EXERCISE GOAL: Write what comes next in the email thread below about processor MHz ratings, continuing after its last sentence.

start PAGE

Unless there is a standard that all computer systems are measured by
Each company will use their own marketing "spin" to make theirs look better.

Until then.....I guess I am an "IBM apologist" too. And proud of it <g>
Because I want my machine to be the best....and will figure out a way to
make it sound like it's
better than the competition too (especially to my M$ buddies)....no matter
how I "fudge" the facts.

 -----Original Message-----
From:   Chris Rehm [mailto:javadisciple@earthlink.net]
Sent:   Thursday, December 27, 2001 12:14 PM
To:     midrange-l@midrange.com
Subject:        Re: Trivia:  Processor MHz

Why is it that when people are being accurate you call them "IBM

For years IBM has had to fight the problem of simple minded customers
who read MHz as the be-all, end-all of how fast a computer is. CPW is a
way of comparing one AS/400 with another. It is a meaningful and useful
term in that it allows a customer to compare models.

AMD hasn't succeeded in jumping this same hurdle. Their processors are
faster (in workload) than Intel processors with a higher MHz rating. But
in our simple minded marketplace where buyers compare clock speeds and
pretend that is performance, AMD is losing sales they shouldn't.

end PAGE
start SUPPLIED INFORMATION

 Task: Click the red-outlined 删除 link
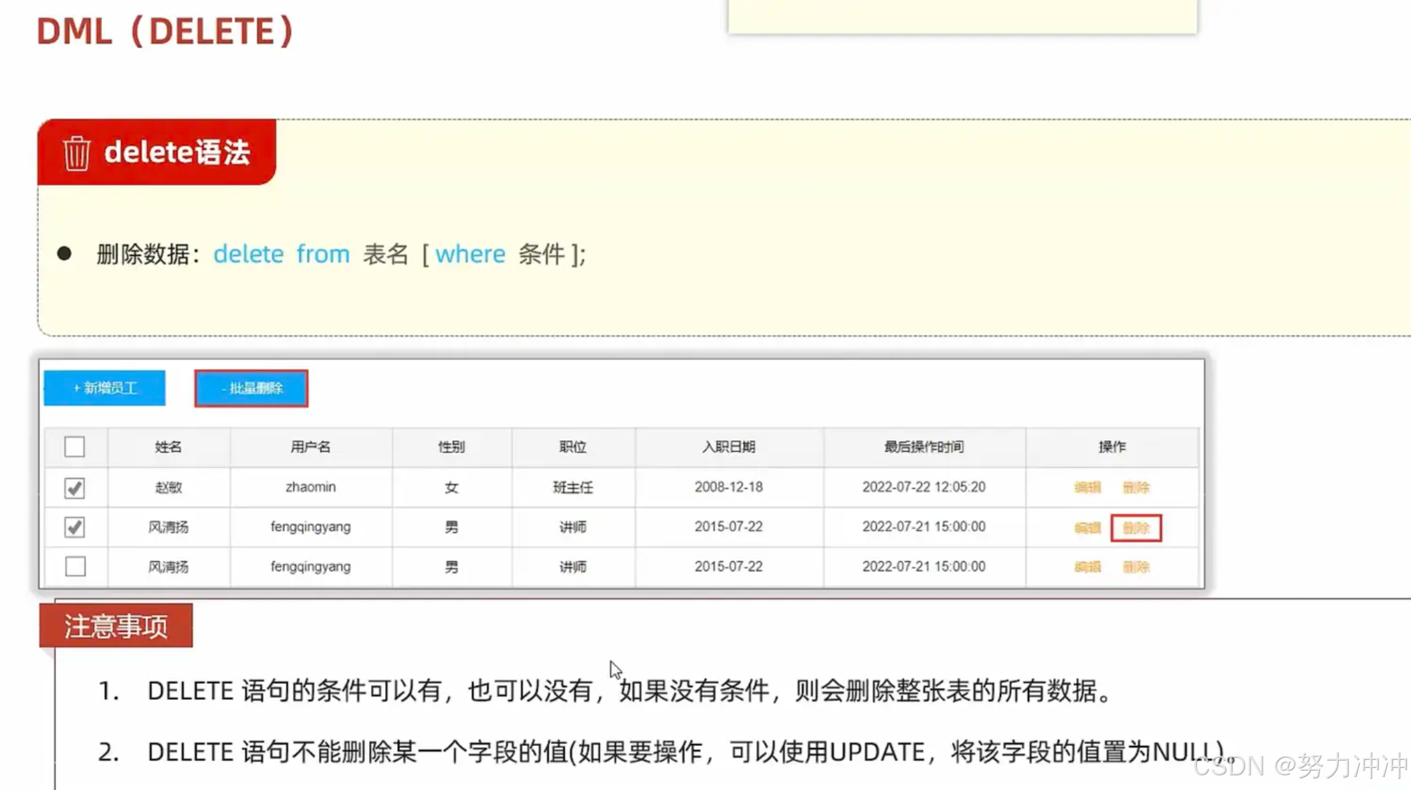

end SUPPLIED INFORMATION

ANSWER TO THIS EXERCISE:
While I am sure that IBM marketing would be happy to say they have a 10
GHz processor or whatever, they have been using workload measurements
since long before there was a PC marketplace so your contention falls
flat there.

Leif Svalgaard wrote:

>From: Walden H. Leverich <WaldenL@TechSoftInc.com>
>>While CPW may be arbitrary it's a lot more meaningful then MIPS for the
>>of work done on an AS/400.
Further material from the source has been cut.